Entradas diárias aumentaram e empresas aéreas avaliam operações
Foto: Reuters / Agustin Marcarian / Direitos ReservadosO governo argentino prorrogou as restrições que limitam o regresso dos seus cidadãos, apesar de ter aumentado o número de entradas diárias, levando as companhias aéreas a avaliarem as operações no país.
Desde
o dia 28 de junho, apenas 600 argentinos e residentes podem entrar no
país diariamente pela única porta aberta, o Aeroporto Internacional de
Buenos Aires. Esse número será elevado a mil até, pelo menos, 6 de
agosto, mas de forma gradual.
"Foram estabelecidas as
seguintes cotas semanais para voos de passageiros: 5.200 lugares até 16
de julho, 6.300 lugares até o dia 17 e 7 mil lugares até 6 de agosto",
diz o texto da Decisão Administrativa publicado na sexta-feira (9).

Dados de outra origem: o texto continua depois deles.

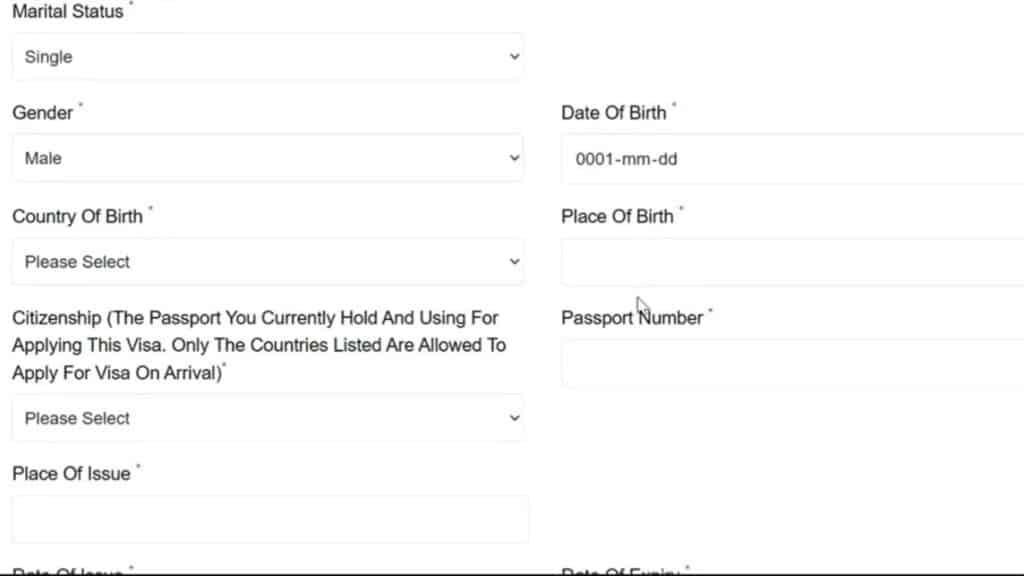The width and height of the screenshot is (1024, 576).
Task: Click the Place Of Issue text field
Action: point(270,519)
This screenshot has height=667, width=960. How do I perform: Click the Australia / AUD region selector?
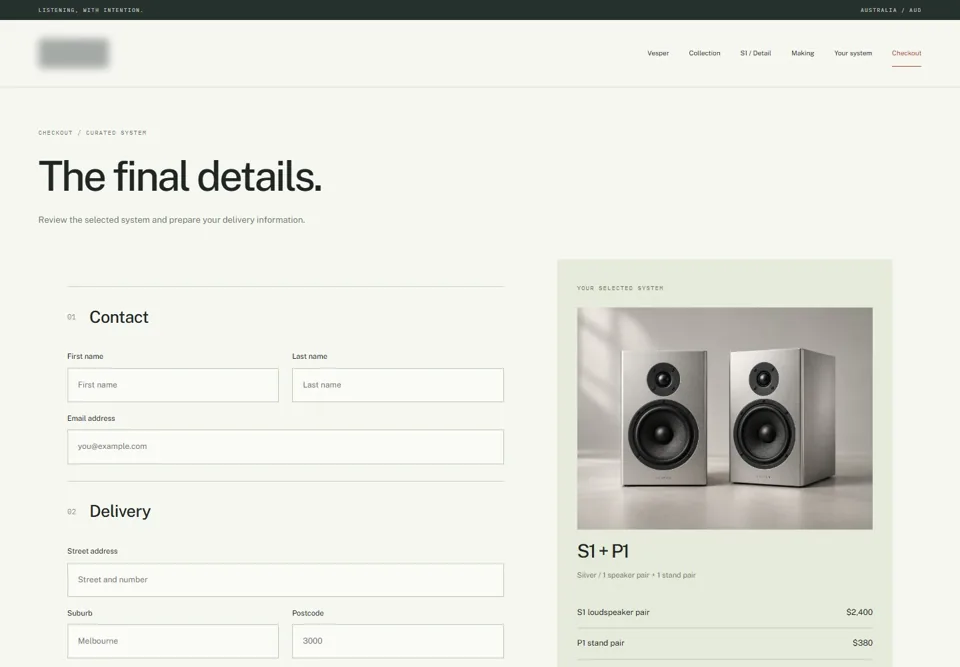coord(890,10)
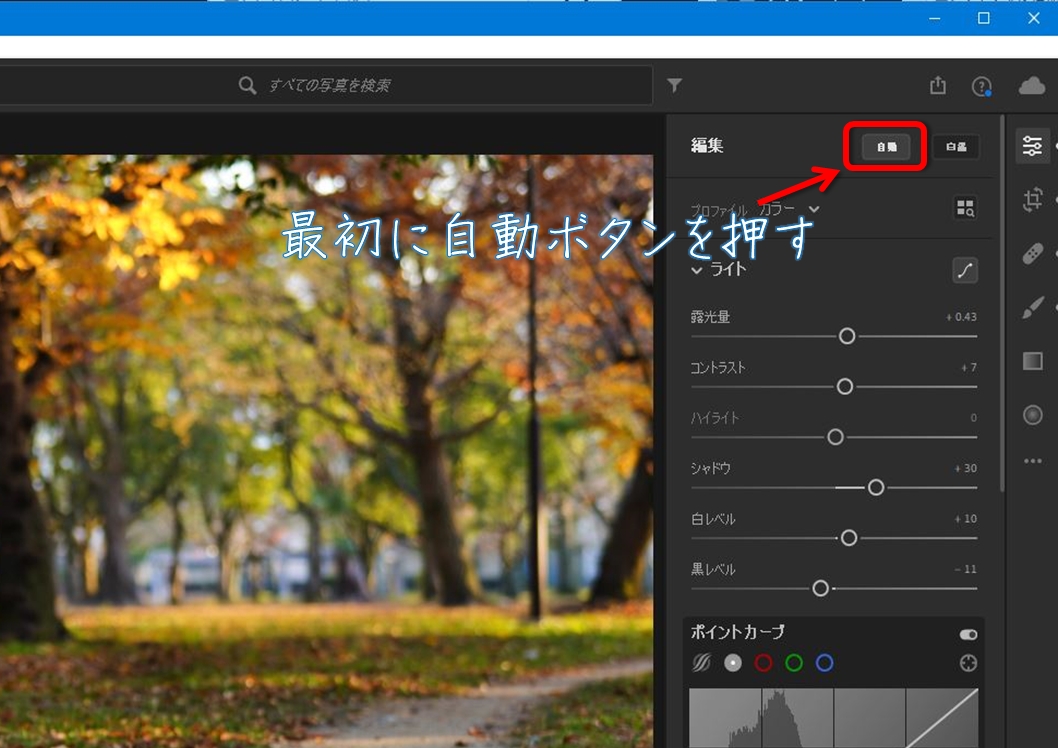Image resolution: width=1058 pixels, height=748 pixels.
Task: Open the three-dots more options menu
Action: 1032,461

A medida permite o regresso de 742 pessoas por dia na primeira semana, de 900 na segunda e de mil a partir da terceira semana.
Existem
cerca de 25 mil argentinos retidos no exterior, número que deve
aumentar progressivamente a cada dia, devido às medidas de controle
fronteiriço impostas pelo governo, sob o argumento de conter a chegada
ao país da variante Delta.
A quantidade de pessoas com
permissão para entrar é equivalente a uma média de três a quatro aviões
diários. Nos últimos quatro meses, mais de 45 mil argentinos viajaram ao
exterior, sobretudo aos Estados Unidos, para se vacinarem.
"A
Argentina é o único país do mundo a restringir a volta dos seus
próprios cidadãos. O setor aéreo avalia se é viável operar num país que
não está agindo de forma transparente e previsível ao mudar as regras do
jogo a cada duas semanas", adverte Peter Cerdá, vice-presidente
regional para as Américas da Associação de Transporte Aéreo
Internacional (Iata na sigla em inglês).
"Aqueles que
regressarem do exterior estarão obrigados a se isolarem em lugares que
os governos provinciais determinarem durante dez dias, a serem contados a
partir do teste realizado no país de origem. As estadias nos locais de
isolamento serão pagas pelo passageiro", diz a decisão.
"Serão controlados aqueles que regressarem de viagem para cumprir o isolamento nos seus domicílios. Em caso de não cumprimento, por violação das medidas contra epidemias e por desobediência à autoridade pública, serão aplicadas penas prisão de seis meses a dois anos e de 15 dias a um ano, respectivamente", alerta o governo.